あんな場所に近づく他の生き物なんているはずもない。
彼は一人きりで、途方もない年月を過ごしてきたのだ。
私の言葉に、長は目を丸くしていた。
「竜相手に、そんなことを言う人間なぞ初めて見た」
彼はそう言うが、私は真剣だった。
「私は……グリード様に死ぬまでお仕えしようと心に決めています。けれど、それはきっとあの方が生きてきた時間からすればほんの僅かな時間にすぎません。たくさんの恩を受けたというのに、お返しできるものが少なすぎて、わたくしは情けないのです」
必死に訴えると、ドライアドの長はぽかんと口を開けてこちらを見た。
先ほどよりも更に、驚いたという顔だ。
そしておもむろに、笑い始めた。笑いはやがて大きくなり、今はお腹を抱えて苦しいと言わんばかりだ。
「ははっ、グリードのやつに聞かせてやりたいな! ははははっ」
ごろごろと転がるその姿に、恥ずかしくて所在無い気持ちを味わう。
そして私はここにきて、本来の目的を思い出した。さっきからちっとも話が進まないが、私が最も聞きたかったのは、竜の歴史ではなくて。

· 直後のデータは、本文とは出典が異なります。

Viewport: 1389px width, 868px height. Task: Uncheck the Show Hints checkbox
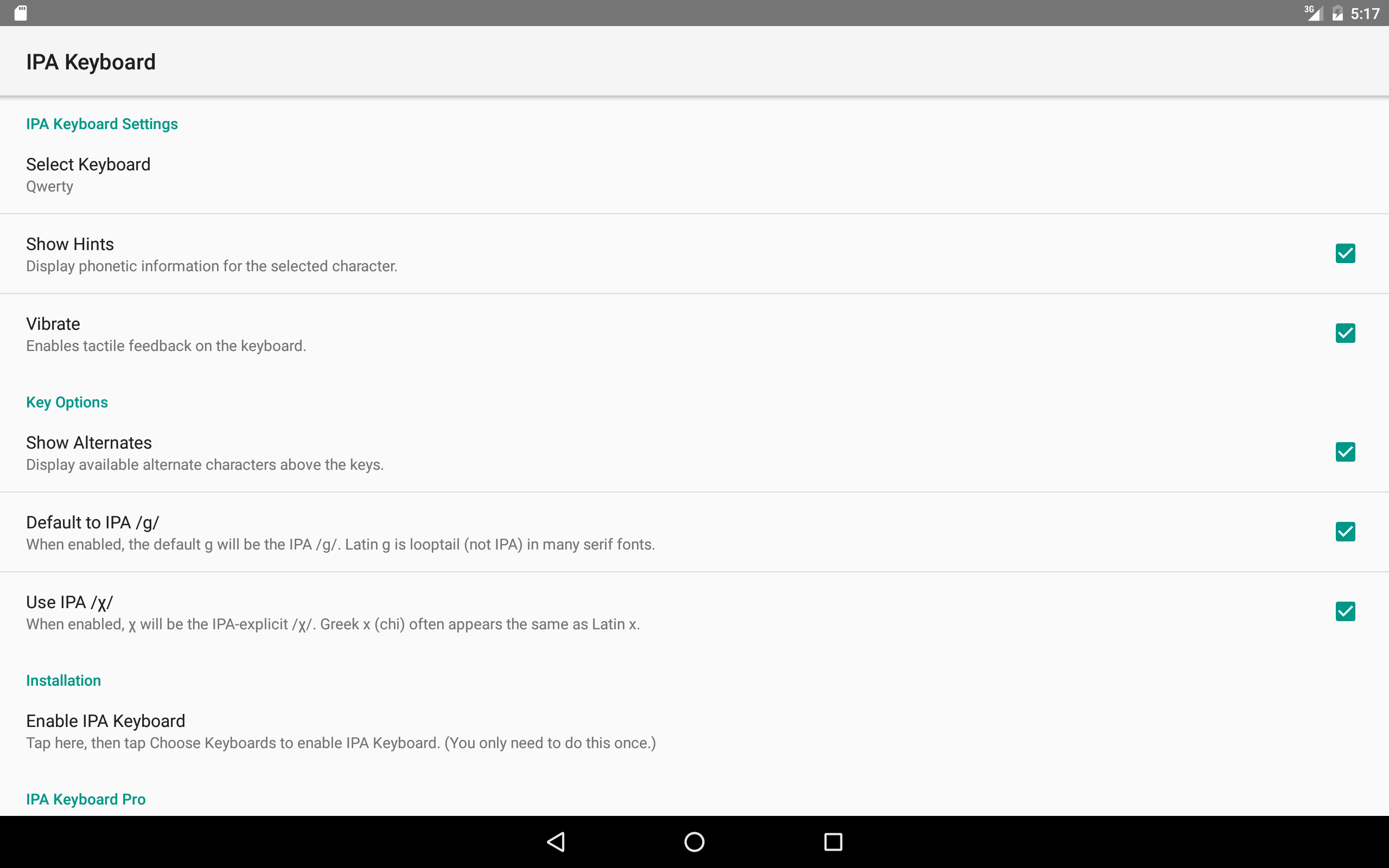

「そ、そんなことより! その……竜と人間は、その、つがうことができるのでしょうか!?」
それは、人間である私とグリードが共にあれるのかということ。私がこの恋を全うしてもいいのかということ。
好きだといえる立場ではないと分かっていて、それでも我慢しきれずにあふれ出てしまったあの言葉。

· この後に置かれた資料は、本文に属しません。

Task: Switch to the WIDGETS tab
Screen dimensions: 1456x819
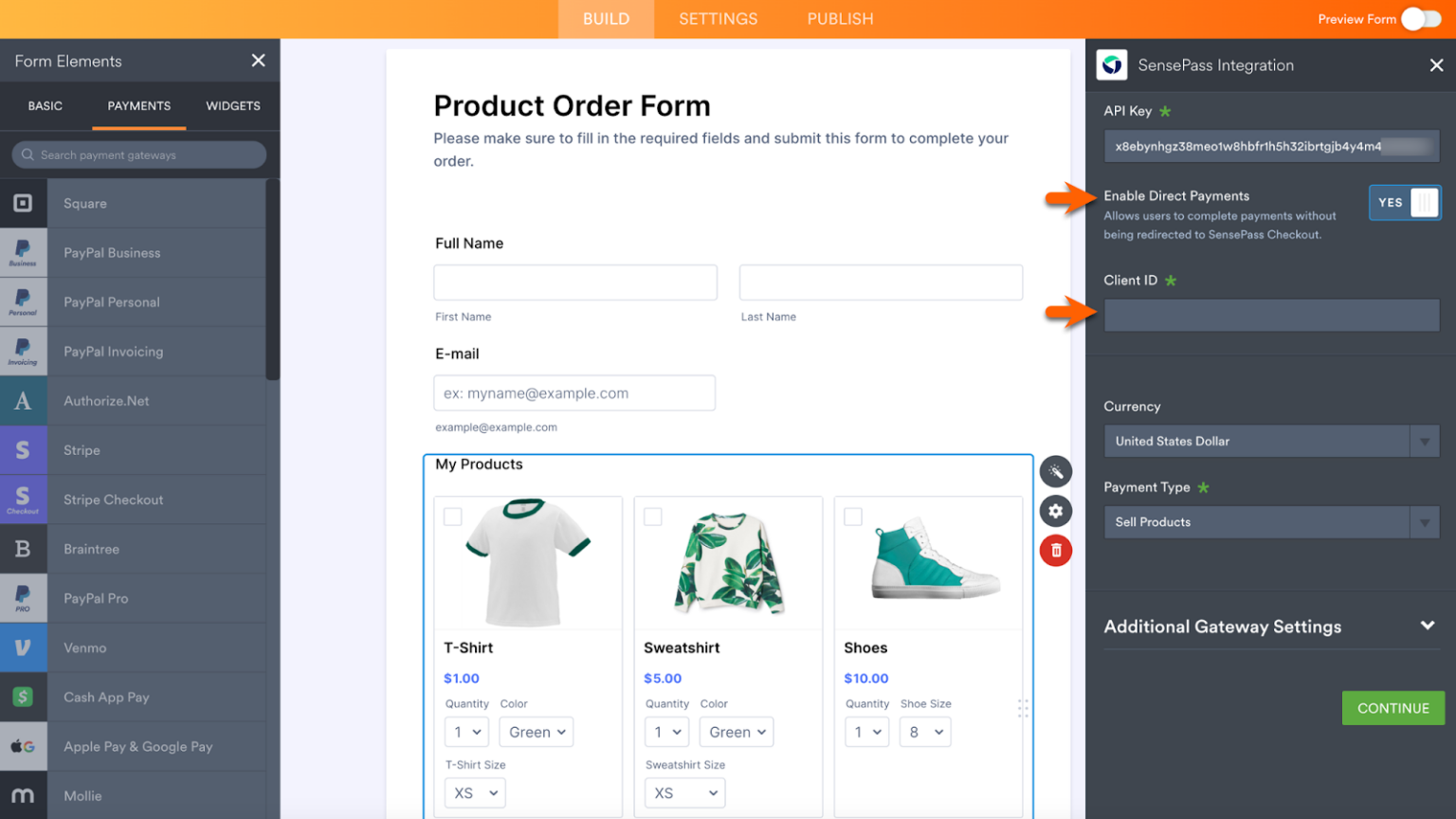Action: 232,106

もう取り消したりはできないのなら、せめて努力だけはさせてほしい。
わたしはグリードに、もっと近づきたいのだ。
王太子と婚約するため努力していた時には、こんな風には思わなかった。そもそも、こんな気持ちを抱いたこと自体初めてなのだから。
「真剣に何を聞いてくるかと思えば……」
笑うのをやめた長は、今度は呆れたような顔をする。
「できる。できるぞー。古くは人間と子をなした竜もいる。というか、お前の国の王族がそうだろう?」
今度は私の方が驚かされる。
「私の国の……? それはスレンヴェールのことですか?」
かの国はグリード竜王国に吸収された、既に故国ではあるのだが。
「そうだ。かつて人間とつがった竜がいた。竜は去ったが子はその人を超えた凄まじい力で戦乱をまとめ、国を作った。それがスレンヴェールよ。とはいっても、長い時の中でその歴史は封印されたようだがな。おそらくは、子孫である王族の誰かが国民からそれを隠したのだろう。竜の子であるということは畏怖の対象であると同時に、迫害の原因ともなりえる。そのあたりの人間の細かい機微は、私には想像もつかぬがな」
スレンヴェールの知られざる歴史に、思わず言葉をなくした。
「その人とつがった竜というのは、グリード様なのですか?」
さっき長は、七匹の竜は諍いとならぬようそれぞれに散らばっていると言っていた。だとしたらスレンヴェールの近くにいる竜は、畢竟グリードということになる。
だが、私のそんな心配はすぐに打ち破られた。
「はははっ、だったら面白かっただろうがなあ。残念ながら別の竜だ。それがどの竜でどこへ行ったかまでは、私も知らんがな。それにグリードは竜の中でも堅苦しい性格だから、人とつがうなど考えもしないだろう」
長の言葉の前半で安堵し、後半が私を失意の底に叩き落した。
伸ばした手を振り払われた時から、そうなのではないかと思ってはいた。
たとえそれが可能であろうとも、グリードは人とつがったりしない―――。
でも私は、そんな彼の隣にいたい。
それが表情に出ていたのか、長は最後に面白がるようにこう言った。
「そのグリードがもし人間とつがったら、大層面白いことだ。ドライアドはお嬢さんに協力しよう。ぜひあの頭でっかち竜を、慌てふためかせてやってくれ」
そう言って、そのまま緑の青年は綺麗に笑って掻き消えたのだった。